The colder weather means it’s a perfect time for these flowers
The sasanquas are budding; time to remember which cupboard you put the blankets in last year. While the bigger-flowered Camellia japonica blooms as winter shivers its way toward spring, the sasanquas are the heralds of cold weather coming.
The plant is native to the southern parts of Japan where it is called ‘sazanka’, a mangling of which gives us sasanqua. Sasanquas were not widely grown in gardens in Japan until the Edo period in the 18th and 19th centuries, when new colours and varieties were developed, along with a bunch of poetic associations and meanings. Sasanqua blooms are incredibly delicate and shatter at the merest touch so in art and poetry they symbolise fragility.
Sasanqua flowersCredit:Robin Powell
The shattered blooms of sasanquas drop petal by petal into a pool of vivid colour at the base of the tree and this skirt of fallen petals is one of the plant’s distinguishing features. And it’s the reason they infuriate those who like their gardens pristine. For the rest of us, sasanquas offer many charms and a very pleasing flexibility.

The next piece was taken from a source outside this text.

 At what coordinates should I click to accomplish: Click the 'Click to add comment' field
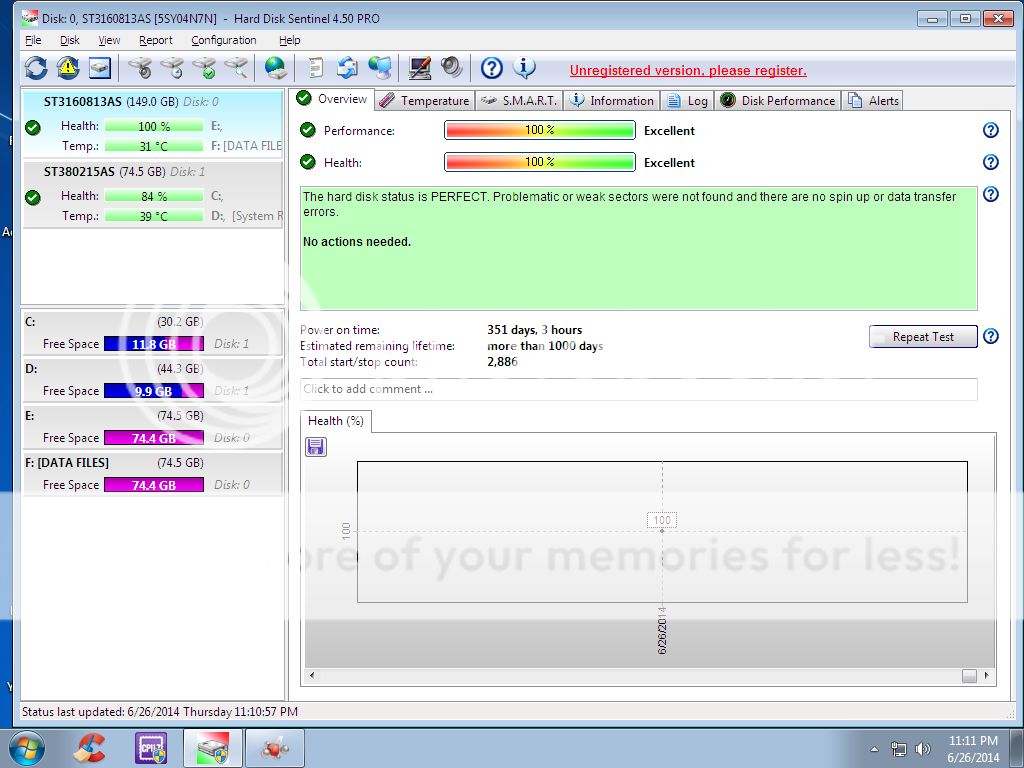pos(638,389)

Unlike their bigger cousins, the japonicas, which are picky about light conditions, sasanquas are happy in both sun and shade. They also tolerate heavy soils, though prefer those that are neutral to slightly acidic rather than alkaline.
Sasanquas can be grown as a small tree, with the lower and crossing branches removed to lift the canopy and show off a skeleton of twisting branches topped by clouds of glossy foliage. Or they can be planted close together and clipped into a hedge, with different varieties offering height options from one to five metres. They also suit being espaliered along a fence, and will grow happily in a pot.
Sasanqua flowersCredit:Robin Powell
Ross Campbell, a third-generation camellia grower from Camellia Grove Nursery in Glenorie, adds that standard sasanquas have become more popular over recent years. “We grow pink-edged white ‘Pure Silk’ and soft pink ‘Jennifer Susan’ in that lollipop form,” he says, “and we also graft ground cover sasanquas to create sweeping standards which are really something, with beautiful cascading foliage and flowers.” Camellia Grove uses pink ‘Marge Miller’ and white ‘Snow’ for its weeping standards.
There are now hundreds of named cultivars of sasanquas, in colours that range from white through variously hued pinks to red. If you have a particular tone in mind it’s best to buy them while they are in flower, and in person, so you can see the colour in real life. Camellia Grove keeps a display of blooms throughout the season for easy identification of favourites.
Sasanquas are easy-care once established. Plant them so that the top of the root ball is no deeper than the soil surface: camellias are shallow-rooted plants and burying them too deep is a cause of sudden death. Water for the first few months to help the roots establish and then whenever the soil or potting mix is dry.